(Stored records)
++++++++

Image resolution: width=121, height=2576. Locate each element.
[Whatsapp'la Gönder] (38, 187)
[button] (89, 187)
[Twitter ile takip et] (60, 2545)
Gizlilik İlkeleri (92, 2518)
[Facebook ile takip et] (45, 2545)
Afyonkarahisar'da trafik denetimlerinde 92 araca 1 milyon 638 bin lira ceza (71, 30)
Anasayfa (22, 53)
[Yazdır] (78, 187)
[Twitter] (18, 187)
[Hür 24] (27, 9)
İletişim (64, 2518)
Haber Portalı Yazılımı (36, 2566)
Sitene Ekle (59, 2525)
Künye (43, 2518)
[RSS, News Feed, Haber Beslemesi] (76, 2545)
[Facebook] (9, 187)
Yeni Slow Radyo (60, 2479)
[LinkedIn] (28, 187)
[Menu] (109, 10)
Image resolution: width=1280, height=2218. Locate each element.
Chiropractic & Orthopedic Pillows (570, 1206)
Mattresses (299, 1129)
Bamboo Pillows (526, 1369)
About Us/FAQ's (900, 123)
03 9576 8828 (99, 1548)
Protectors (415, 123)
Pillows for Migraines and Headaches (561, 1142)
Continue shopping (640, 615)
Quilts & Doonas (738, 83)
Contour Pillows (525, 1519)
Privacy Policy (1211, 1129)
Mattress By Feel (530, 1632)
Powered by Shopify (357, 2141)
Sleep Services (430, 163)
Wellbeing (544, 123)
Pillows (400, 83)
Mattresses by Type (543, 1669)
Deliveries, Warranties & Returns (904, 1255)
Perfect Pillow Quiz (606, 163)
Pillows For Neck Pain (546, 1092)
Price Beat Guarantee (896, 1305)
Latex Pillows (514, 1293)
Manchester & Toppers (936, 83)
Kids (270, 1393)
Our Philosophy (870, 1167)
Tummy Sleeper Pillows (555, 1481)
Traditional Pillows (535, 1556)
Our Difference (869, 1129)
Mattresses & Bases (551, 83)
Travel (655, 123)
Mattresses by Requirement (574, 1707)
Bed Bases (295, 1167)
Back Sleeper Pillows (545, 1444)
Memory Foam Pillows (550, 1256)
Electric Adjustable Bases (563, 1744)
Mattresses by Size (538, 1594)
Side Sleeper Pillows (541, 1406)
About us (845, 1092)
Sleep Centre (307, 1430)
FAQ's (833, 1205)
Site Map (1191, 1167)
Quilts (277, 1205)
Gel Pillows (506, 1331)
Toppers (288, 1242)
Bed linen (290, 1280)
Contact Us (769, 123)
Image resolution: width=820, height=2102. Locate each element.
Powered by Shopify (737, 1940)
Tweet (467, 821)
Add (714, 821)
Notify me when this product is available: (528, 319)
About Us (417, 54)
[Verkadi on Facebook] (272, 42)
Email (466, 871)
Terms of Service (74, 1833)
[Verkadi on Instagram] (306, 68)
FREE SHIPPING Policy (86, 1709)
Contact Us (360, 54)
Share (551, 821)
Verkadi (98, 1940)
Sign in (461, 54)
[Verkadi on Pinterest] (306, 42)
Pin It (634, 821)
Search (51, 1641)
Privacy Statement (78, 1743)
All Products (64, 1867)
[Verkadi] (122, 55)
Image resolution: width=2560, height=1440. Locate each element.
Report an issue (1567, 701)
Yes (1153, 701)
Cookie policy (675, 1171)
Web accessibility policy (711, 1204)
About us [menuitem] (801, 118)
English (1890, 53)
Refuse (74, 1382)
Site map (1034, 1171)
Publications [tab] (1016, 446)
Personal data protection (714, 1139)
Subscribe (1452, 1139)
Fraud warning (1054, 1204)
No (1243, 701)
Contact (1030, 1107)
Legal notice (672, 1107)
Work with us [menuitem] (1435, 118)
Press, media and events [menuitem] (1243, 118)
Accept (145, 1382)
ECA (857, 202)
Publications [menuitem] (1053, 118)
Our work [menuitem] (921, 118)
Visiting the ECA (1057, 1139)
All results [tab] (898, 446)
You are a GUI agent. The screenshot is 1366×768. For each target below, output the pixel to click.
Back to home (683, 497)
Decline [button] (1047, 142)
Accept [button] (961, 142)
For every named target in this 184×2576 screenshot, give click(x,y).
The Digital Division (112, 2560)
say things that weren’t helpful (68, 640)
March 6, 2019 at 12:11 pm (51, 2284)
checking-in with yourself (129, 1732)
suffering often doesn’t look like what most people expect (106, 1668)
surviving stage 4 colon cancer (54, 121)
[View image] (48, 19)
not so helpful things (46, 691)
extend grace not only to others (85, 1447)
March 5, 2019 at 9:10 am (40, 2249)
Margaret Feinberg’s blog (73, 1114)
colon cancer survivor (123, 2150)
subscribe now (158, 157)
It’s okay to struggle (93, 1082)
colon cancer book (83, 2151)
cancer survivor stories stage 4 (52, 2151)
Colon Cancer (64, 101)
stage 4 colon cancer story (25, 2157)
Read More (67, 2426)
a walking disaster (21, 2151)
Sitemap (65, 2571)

++++++++

# What you have to do
All entries must be repeated verbatim.

# Response area
Image resolution: width=121, height=2576. Locate each element.
[Whatsapp'la Gönder] (38, 187)
[button] (89, 187)
[Twitter ile takip et] (60, 2545)
Gizlilik İlkeleri (92, 2518)
[Facebook ile takip et] (45, 2545)
Afyonkarahisar'da trafik denetimlerinde 92 araca 1 milyon 638 bin lira ceza (71, 30)
Anasayfa (22, 53)
[Yazdır] (78, 187)
[Twitter] (18, 187)
[Hür 24] (27, 9)
İletişim (64, 2518)
Haber Portalı Yazılımı (36, 2566)
Sitene Ekle (59, 2525)
Künye (43, 2518)
[RSS, News Feed, Haber Beslemesi] (76, 2545)
[Facebook] (9, 187)
Yeni Slow Radyo (60, 2479)
[LinkedIn] (28, 187)
[Menu] (109, 10)
Image resolution: width=1280, height=2218. Locate each element.
Chiropractic & Orthopedic Pillows (570, 1206)
Mattresses (299, 1129)
Bamboo Pillows (526, 1369)
About Us/FAQ's (900, 123)
03 9576 8828 (99, 1548)
Protectors (415, 123)
Pillows for Migraines and Headaches (561, 1142)
Continue shopping (640, 615)
Quilts & Doonas (738, 83)
Contour Pillows (525, 1519)
Privacy Policy (1211, 1129)
Mattress By Feel (530, 1632)
Powered by Shopify (357, 2141)
Sleep Services (430, 163)
Wellbeing (544, 123)
Pillows (400, 83)
Mattresses by Type (543, 1669)
Deliveries, Warranties & Returns (904, 1255)
Perfect Pillow Quiz (606, 163)
Pillows For Neck Pain (546, 1092)
Price Beat Guarantee (896, 1305)
Latex Pillows (514, 1293)
Manchester & Toppers (936, 83)
Kids (270, 1393)
Our Philosophy (870, 1167)
Tummy Sleeper Pillows (555, 1481)
Traditional Pillows (535, 1556)
Our Difference (869, 1129)
Mattresses & Bases (551, 83)
Travel (655, 123)
Mattresses by Requirement (574, 1707)
Bed Bases (295, 1167)
Back Sleeper Pillows (545, 1444)
Memory Foam Pillows (550, 1256)
Electric Adjustable Bases (563, 1744)
Mattresses by Size (538, 1594)
Side Sleeper Pillows (541, 1406)
About us (845, 1092)
Sleep Centre (307, 1430)
FAQ's (833, 1205)
Site Map (1191, 1167)
Quilts (277, 1205)
Gel Pillows (506, 1331)
Toppers (288, 1242)
Bed linen (290, 1280)
Contact Us (769, 123)
Image resolution: width=820, height=2102. Locate each element.
Powered by Shopify (737, 1940)
Tweet (467, 821)
Add (714, 821)
Notify me when this product is available: (528, 319)
About Us (417, 54)
[Verkadi on Facebook] (272, 42)
Email (466, 871)
Terms of Service (74, 1833)
[Verkadi on Instagram] (306, 68)
FREE SHIPPING Policy (86, 1709)
Contact Us (360, 54)
Share (551, 821)
Verkadi (98, 1940)
Sign in (461, 54)
[Verkadi on Pinterest] (306, 42)
Pin It (634, 821)
Search (51, 1641)
Privacy Statement (78, 1743)
All Products (64, 1867)
[Verkadi] (122, 55)
Image resolution: width=2560, height=1440. Locate each element.
Report an issue (1567, 701)
Yes (1153, 701)
Cookie policy (675, 1171)
Web accessibility policy (711, 1204)
About us [menuitem] (801, 118)
English (1890, 53)
Refuse (74, 1382)
Site map (1034, 1171)
Publications [tab] (1016, 446)
Personal data protection (714, 1139)
Subscribe (1452, 1139)
Fraud warning (1054, 1204)
No (1243, 701)
Contact (1030, 1107)
Legal notice (672, 1107)
Work with us [menuitem] (1435, 118)
Press, media and events [menuitem] (1243, 118)
Accept (145, 1382)
ECA (857, 202)
Publications [menuitem] (1053, 118)
Our work [menuitem] (921, 118)
Visiting the ECA (1057, 1139)
All results [tab] (898, 446)
You are a GUI agent. The screenshot is 1366×768. For each target below, output the pixel to click.
Back to home (683, 497)
Decline [button] (1047, 142)
Accept [button] (961, 142)
For every named target in this 184×2576 screenshot, give click(x,y).
The Digital Division (112, 2560)
say things that weren’t helpful (68, 640)
March 6, 2019 at 12:11 pm (51, 2284)
checking-in with yourself (129, 1732)
suffering often doesn’t look like what most people expect (106, 1668)
surviving stage 4 colon cancer (54, 121)
[View image] (48, 19)
not so helpful things (46, 691)
extend grace not only to others (85, 1447)
March 5, 2019 at 9:10 am (40, 2249)
Margaret Feinberg’s blog (73, 1114)
colon cancer survivor (123, 2150)
subscribe now (158, 157)
It’s okay to struggle (93, 1082)
colon cancer book (83, 2151)
cancer survivor stories stage 4 (52, 2151)
Colon Cancer (64, 101)
stage 4 colon cancer story (25, 2157)
Read More (67, 2426)
a walking disaster (21, 2151)
Sitemap (65, 2571)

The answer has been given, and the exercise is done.